Пока они дружили они проводили много время вместе. Своих девушек, которые стали их жёнами, они нашли почти одновременно. Правда долго скрывали их существование друг от друга. Команда сохранилась в общении не вся. Они уже практически закончили выступать по разным причинам, четвёрка не сохранилась, потому что Катков дальше не стал их тренировать, он занимался и тренировал только юниоров, и уже набрал новую команду молодых. Мы же уже давно стали молодыми мужиками. Четвёрка рассыпалась из-за того что Сабо ушел даже не попрощавшись. Он поступил, в какой-то техникум и практически сразу женился, и сказал, что всё ему спорта хватит. Больше с ним, кроме Шуры никто не встречался. Он вообще последнее время был обижен на всю команду. Уж слишком много шуток мы отпускали по поводу его девчонки. Он часто приводил её похвастаться какой он крутой мачо. У него это всегда сидело в нём. Он и пытался качаться в штанге и перед зеркалом всегда подолгу красовался. Ну и естественно шутки мы отпускали в его сторону, и сторону его девчонки особо не церемонясь. Что конечно ему не нравилось, и он постоянно затевал ссоры с нами. Всё человек выпал из команды, всё больше ощущалось влияние на Сабо его девушки, и в конце концов он ушёл.
Леха познакомился со своей девушкой на пляже у себя в Сестрорецке. Она была симпатичная блондинка, стройная и загорелая, но со своим крепким характером.

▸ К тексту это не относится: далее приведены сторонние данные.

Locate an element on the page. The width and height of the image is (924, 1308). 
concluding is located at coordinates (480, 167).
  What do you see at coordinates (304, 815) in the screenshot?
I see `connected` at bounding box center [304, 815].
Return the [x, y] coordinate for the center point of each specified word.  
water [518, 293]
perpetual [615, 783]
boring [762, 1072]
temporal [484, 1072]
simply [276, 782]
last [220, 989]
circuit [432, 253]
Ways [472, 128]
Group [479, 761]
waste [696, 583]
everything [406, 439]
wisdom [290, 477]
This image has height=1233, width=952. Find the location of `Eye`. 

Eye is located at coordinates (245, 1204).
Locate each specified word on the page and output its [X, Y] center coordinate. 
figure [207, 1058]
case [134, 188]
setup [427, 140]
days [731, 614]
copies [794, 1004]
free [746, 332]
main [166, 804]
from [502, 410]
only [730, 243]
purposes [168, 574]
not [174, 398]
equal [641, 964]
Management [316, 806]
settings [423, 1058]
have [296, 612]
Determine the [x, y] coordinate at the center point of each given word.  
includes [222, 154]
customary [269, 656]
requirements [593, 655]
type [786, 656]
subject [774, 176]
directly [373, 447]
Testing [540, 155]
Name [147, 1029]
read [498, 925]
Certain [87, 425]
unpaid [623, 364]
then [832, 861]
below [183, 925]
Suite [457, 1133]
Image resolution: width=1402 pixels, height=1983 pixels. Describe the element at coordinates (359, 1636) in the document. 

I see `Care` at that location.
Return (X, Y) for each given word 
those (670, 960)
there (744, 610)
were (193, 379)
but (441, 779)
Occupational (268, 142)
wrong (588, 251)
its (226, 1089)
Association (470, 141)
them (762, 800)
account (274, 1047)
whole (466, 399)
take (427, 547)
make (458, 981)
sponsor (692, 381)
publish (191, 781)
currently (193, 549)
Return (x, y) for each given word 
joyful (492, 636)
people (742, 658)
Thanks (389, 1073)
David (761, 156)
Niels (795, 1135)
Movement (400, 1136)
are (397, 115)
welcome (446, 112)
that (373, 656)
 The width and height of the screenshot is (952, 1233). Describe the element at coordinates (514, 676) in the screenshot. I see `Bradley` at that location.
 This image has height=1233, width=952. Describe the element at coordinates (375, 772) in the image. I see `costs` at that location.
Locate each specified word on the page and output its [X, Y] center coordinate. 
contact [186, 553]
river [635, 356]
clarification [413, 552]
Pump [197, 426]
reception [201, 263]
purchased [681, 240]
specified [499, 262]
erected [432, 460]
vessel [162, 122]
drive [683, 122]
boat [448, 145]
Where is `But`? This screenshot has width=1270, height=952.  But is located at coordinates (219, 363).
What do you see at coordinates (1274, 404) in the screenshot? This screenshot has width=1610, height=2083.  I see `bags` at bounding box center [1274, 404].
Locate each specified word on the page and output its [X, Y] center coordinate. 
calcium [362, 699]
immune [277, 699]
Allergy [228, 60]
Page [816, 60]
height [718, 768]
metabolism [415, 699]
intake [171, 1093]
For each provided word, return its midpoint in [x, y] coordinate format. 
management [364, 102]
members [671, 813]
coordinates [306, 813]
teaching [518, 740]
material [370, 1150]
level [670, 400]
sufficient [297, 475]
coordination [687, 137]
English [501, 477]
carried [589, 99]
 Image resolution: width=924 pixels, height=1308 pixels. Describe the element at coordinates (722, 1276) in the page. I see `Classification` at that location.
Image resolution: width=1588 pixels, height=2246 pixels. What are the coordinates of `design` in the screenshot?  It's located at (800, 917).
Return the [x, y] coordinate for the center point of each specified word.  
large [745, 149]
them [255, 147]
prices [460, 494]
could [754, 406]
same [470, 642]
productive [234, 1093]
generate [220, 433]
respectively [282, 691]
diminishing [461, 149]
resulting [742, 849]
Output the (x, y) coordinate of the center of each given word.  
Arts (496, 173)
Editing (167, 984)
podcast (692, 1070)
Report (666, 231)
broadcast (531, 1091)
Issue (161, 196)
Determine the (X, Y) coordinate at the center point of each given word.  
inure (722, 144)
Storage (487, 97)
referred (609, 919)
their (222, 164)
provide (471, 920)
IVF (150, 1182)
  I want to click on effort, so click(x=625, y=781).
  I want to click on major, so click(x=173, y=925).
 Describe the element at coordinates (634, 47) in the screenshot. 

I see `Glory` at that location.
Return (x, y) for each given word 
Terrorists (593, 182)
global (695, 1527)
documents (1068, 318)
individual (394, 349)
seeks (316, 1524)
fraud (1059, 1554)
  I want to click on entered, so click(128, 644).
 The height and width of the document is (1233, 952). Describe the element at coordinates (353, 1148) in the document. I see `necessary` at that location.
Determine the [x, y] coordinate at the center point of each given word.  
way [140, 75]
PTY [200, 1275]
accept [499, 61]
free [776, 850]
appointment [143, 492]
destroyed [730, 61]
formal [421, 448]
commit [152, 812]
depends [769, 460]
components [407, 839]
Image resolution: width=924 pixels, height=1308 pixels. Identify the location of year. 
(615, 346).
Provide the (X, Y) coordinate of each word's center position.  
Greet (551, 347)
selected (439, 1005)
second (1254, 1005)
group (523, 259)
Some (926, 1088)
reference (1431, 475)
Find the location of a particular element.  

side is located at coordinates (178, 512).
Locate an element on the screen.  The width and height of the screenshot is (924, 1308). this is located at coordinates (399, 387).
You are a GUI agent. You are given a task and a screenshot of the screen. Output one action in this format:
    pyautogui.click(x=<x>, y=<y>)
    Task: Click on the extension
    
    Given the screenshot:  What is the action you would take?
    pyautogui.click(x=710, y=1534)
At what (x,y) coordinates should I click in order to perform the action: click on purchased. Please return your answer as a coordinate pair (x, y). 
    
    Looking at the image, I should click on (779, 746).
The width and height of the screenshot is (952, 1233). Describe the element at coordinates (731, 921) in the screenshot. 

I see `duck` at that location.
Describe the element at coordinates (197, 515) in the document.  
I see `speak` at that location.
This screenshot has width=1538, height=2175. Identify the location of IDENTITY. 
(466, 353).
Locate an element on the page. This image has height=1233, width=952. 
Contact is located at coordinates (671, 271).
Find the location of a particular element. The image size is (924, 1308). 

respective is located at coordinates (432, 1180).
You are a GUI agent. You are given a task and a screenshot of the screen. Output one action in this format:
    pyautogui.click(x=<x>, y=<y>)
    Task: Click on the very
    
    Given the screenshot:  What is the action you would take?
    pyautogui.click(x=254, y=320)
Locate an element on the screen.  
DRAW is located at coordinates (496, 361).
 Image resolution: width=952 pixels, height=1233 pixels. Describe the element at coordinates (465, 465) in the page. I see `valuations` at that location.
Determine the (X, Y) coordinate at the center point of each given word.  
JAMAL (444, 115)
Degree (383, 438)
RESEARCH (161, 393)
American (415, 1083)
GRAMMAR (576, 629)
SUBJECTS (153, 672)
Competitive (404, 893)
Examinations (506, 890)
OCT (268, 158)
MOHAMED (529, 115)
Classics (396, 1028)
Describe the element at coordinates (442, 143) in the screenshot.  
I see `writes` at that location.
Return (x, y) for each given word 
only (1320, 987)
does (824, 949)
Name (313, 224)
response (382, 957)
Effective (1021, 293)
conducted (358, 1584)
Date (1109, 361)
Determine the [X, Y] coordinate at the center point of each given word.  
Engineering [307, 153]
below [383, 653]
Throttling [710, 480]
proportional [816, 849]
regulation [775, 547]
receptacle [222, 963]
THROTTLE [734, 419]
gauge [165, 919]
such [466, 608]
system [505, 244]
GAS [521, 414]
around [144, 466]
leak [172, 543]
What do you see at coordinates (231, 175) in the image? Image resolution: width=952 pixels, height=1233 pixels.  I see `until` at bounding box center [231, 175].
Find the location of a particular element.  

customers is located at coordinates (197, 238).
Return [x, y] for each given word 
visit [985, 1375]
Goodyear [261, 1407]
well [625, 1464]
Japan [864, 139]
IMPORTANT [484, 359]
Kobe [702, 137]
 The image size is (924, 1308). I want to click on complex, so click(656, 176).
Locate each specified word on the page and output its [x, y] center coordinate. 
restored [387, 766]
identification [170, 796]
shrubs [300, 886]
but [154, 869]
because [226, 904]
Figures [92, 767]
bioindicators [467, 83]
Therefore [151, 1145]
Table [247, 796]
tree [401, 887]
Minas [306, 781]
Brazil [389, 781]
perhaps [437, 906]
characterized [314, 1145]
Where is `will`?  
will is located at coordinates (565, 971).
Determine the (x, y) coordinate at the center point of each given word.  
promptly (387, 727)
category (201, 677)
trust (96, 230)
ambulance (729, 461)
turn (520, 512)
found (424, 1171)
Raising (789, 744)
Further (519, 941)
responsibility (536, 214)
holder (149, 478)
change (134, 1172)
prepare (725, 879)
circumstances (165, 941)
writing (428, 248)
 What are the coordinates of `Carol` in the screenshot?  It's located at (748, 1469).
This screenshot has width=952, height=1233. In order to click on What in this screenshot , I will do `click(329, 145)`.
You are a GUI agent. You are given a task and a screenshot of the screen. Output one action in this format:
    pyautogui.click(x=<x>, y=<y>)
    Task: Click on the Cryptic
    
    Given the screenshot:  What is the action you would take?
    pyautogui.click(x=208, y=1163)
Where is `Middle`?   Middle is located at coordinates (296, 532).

Вячеслав познакомился со своей будущей женой, в баре «Вислы». Как-то вечером он с Дядей Витей, Лехой и Мамо, гребца из восьмерки ездившими с ними в Англию. Когда ничего путного придумать было уже нечего, они решили пойти попить пивка. Это был выходной день, и ресторан был заполнен до отказа, но для них как постоянных посетителей двери были открыты, тем более там уже как всегда сидела компания студентов из «Финека». Они, не найдя свободного столика обосновались в баре, где уже была компания молоденьких весёлых девчат. Которые увидев их с восторгом подвинулись и дали им места. Разговор конечно моментально начался на повышенном весёлом тоне, они все друг другу нравились. Девчонки были чуть моложе ребят, и то же студентками. Поэтому тем для разговора было просто море. Начинали об одном говорить и спорить, а заканчивали совершенно другой темой, и переходили на что –то третье. В общем нормальное студенческое застолье. Громко, весело, сумбурно, бестолково, но жутко интересно. Хохот раздавался не то что на весь бар, на весь ресторан после очередной чьей-то шутки. Хотя никто в суть шуток не вдавался, но хохотали все. Постепенно они разбились на парочки, симпатизировавшими друг другу, ну как обычно. Вот тут и произошла, та судьбоносная встреча и знакомство Вячеслава и Елены. Они каким-то образом оказались за соседним столиком, видимо уже освободившимся. И не замечая уже остальных свих друзей с кем пришли, увлечённо вели беседу. О чём они говорили, не могли вспомнить, и они сами. Это была беседа зарождающихся чувств. Когда не важно о чём, важно видеть, смотреть и просто говорить, любуясь собеседником. По крайней мере потом так думал Вячеслав, вспоминая это неожиданное знакомство. Они конечно обменялись номерами телефонов и договорились о следующей встречи. Так они и познакомились. И уже до конца своих дней никогда не расставались. У них конечно и естественно была долгая и очень разнообразная, насыщенная жизнь со многими событиями. Но это уже совершенно другие истории.